High performance Monte Carlo computation for finance risk data analysis

Zhao, Yu January 2013 (has links)
Finance risk management has been playing an increasingly important role in the finance sector, to analyse finance data and to prevent any potential crisis. It has been widely recognised that Value at Risk (VaR) is an effective method for finance risk management and evaluation. This thesis conducts a comprehensive review on a number of VaR methods and discusses in depth their strengths and limitations. Among these VaR methods, Monte Carlo simulation and analysis has proven to be the most accurate VaR method in finance risk evaluation due to its strong modelling capabilities. However, one major challenge in Monte Carlo analysis is its high computing complexity of O(n²). To speed up the computation in Monte Carlo analysis, this thesis parallelises Monte Carlo using the MapReduce model, which has become a major software programming model in support of data intensive applications. MapReduce consists of two functions - Map and Reduce.
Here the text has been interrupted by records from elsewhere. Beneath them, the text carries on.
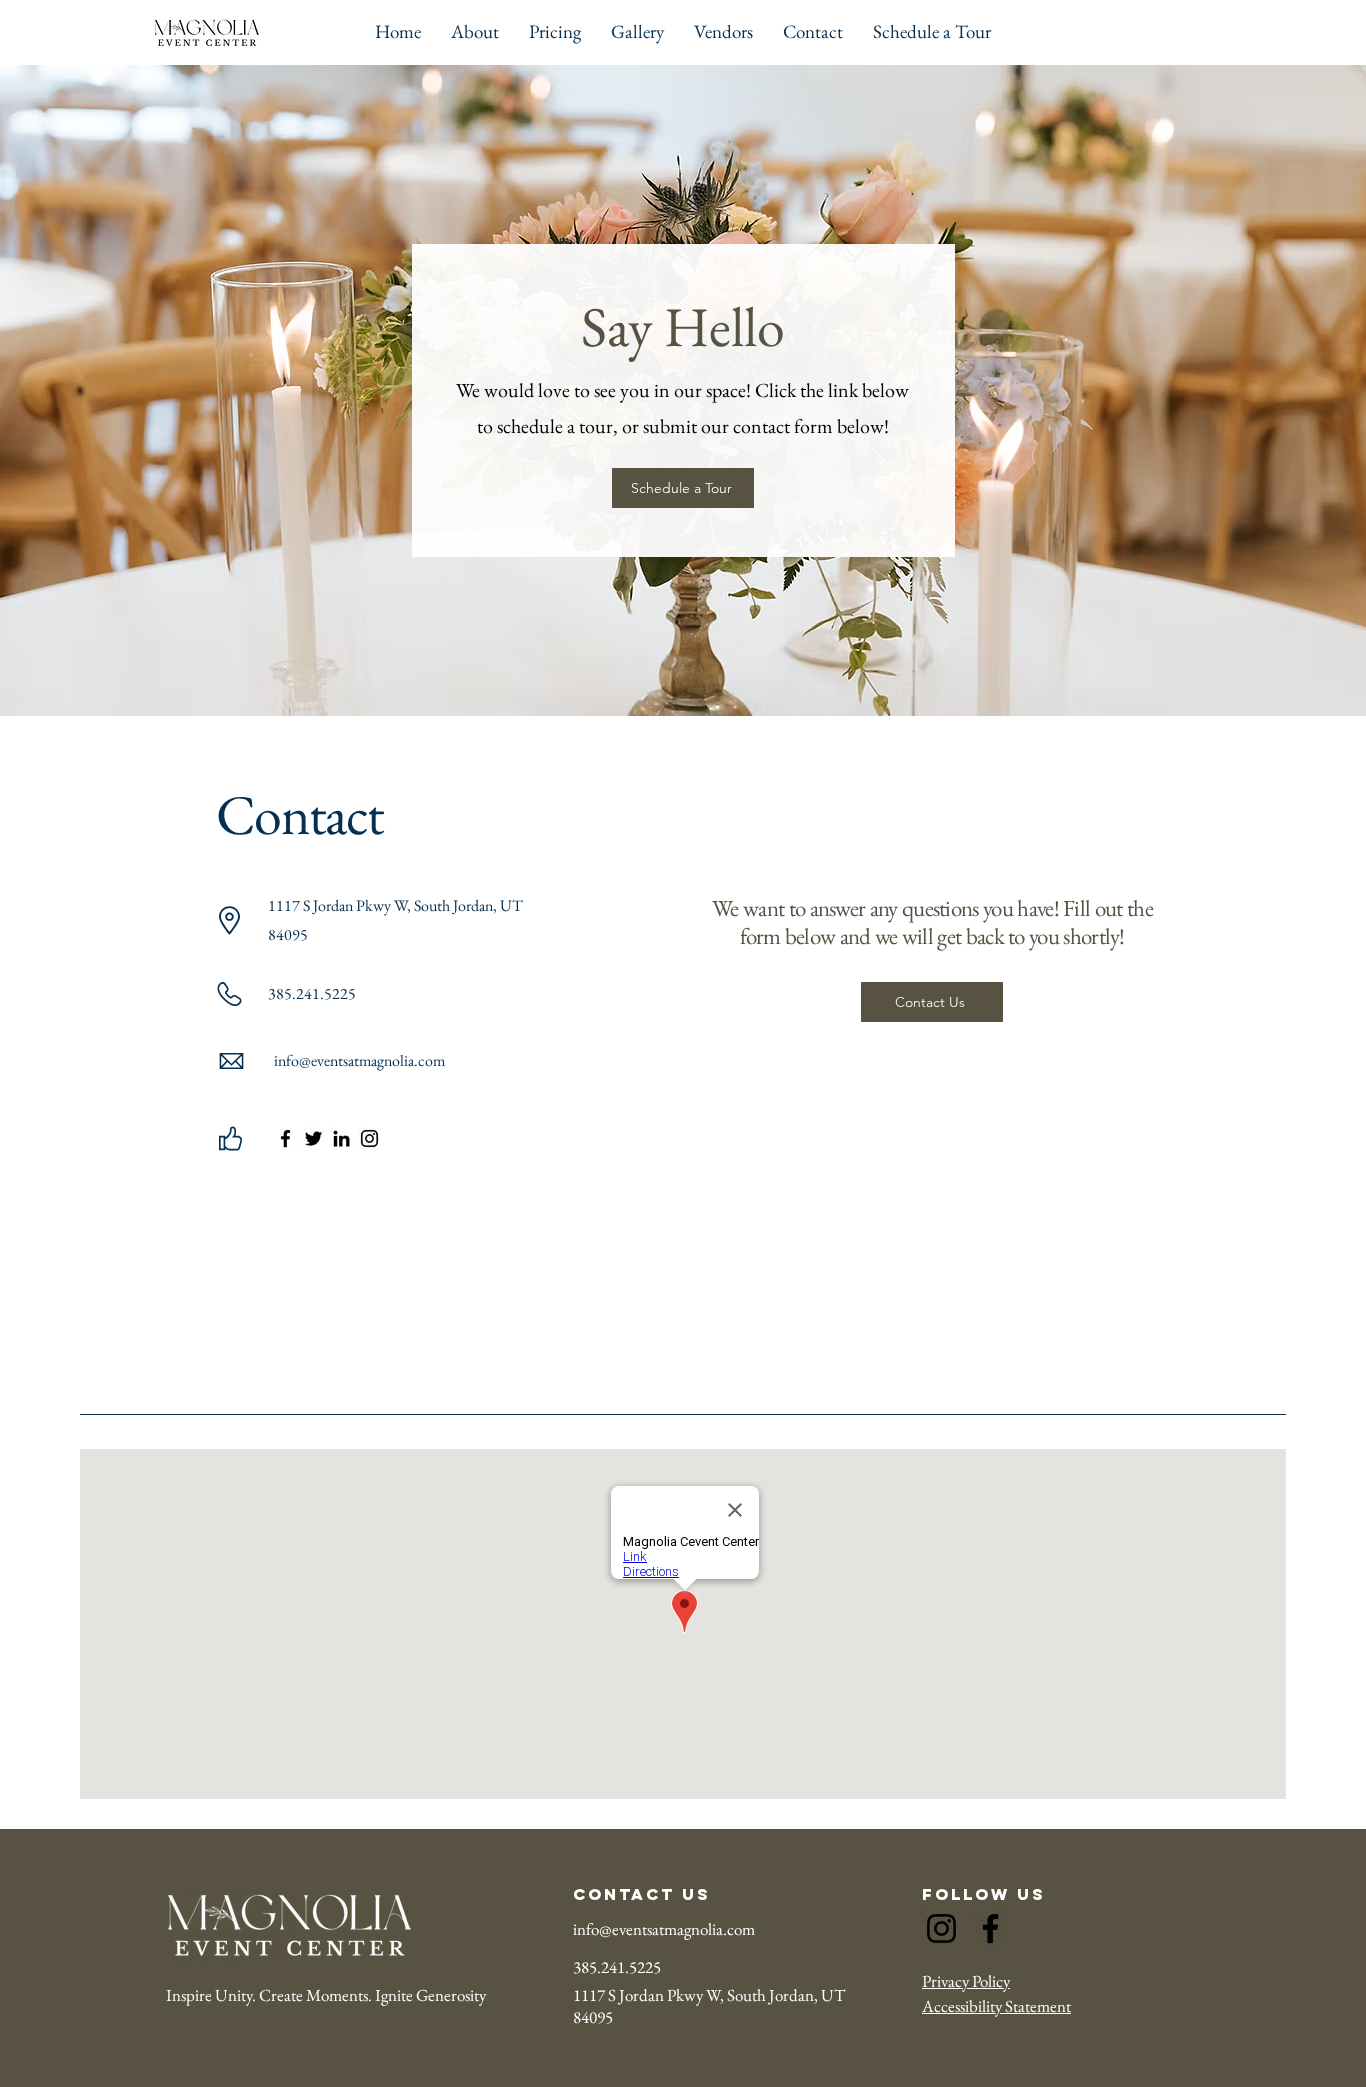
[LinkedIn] (341, 1138)
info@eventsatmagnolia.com (664, 1929)
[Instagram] (369, 1138)
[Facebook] (285, 1138)
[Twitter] (313, 1138)
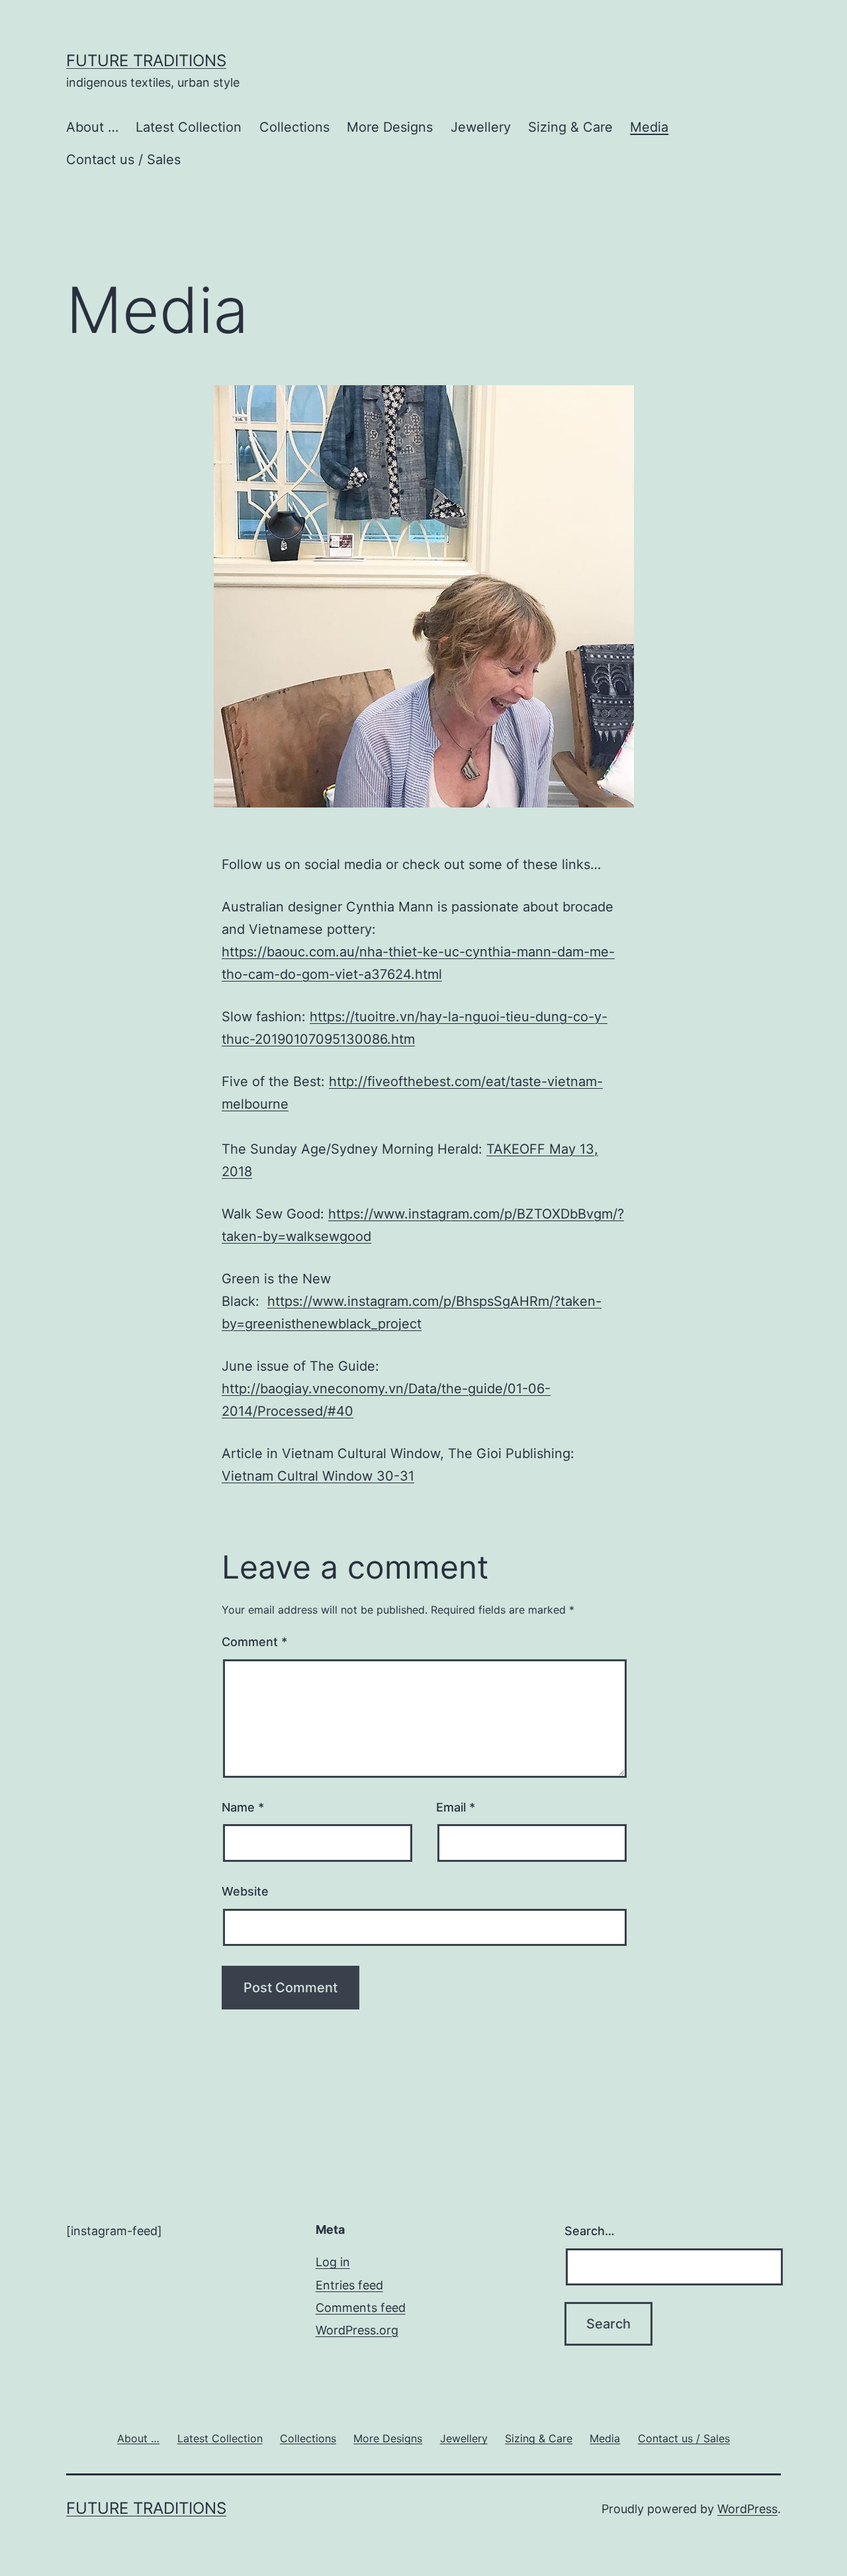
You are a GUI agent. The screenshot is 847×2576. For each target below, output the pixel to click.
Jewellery (481, 127)
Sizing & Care (570, 127)
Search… (589, 2231)
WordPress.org (357, 2330)
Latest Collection (189, 127)
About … (92, 127)
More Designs (390, 127)
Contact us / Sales (123, 159)
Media (649, 127)
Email (455, 1807)
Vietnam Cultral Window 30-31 (318, 1476)
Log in (333, 2262)
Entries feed (349, 2285)
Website (245, 1891)
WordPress (747, 2509)
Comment (254, 1642)
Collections (294, 127)
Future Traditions (146, 60)
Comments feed (361, 2308)
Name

The Map function segments a large data set into small data chunks and distribute these data chunks among a number of computers for processing in parallel with a Mapper processing a data chunk on a computing node. The Reduce function collects the results generated by these Map nodes (Mappers) and generates an output. The parallel Monte Carlo is evaluated initially in a small scale MapReduce experimental environment, and subsequently evaluated in a large scale simulation environment. Both experimental and simulation results show that the MapReduce based parallel Monte Carlo is greatly faster than the sequential Monte Carlo in computation, and the accuracy level is maintained as well. In data intensive applications, moving huge volumes of data among the computing nodes could incur high overhead in communication. To address this issue, this thesis further considers data locality in the MapReduce based parallel Monte Carlo, and evaluates the impacts of data locality on the performance in computation.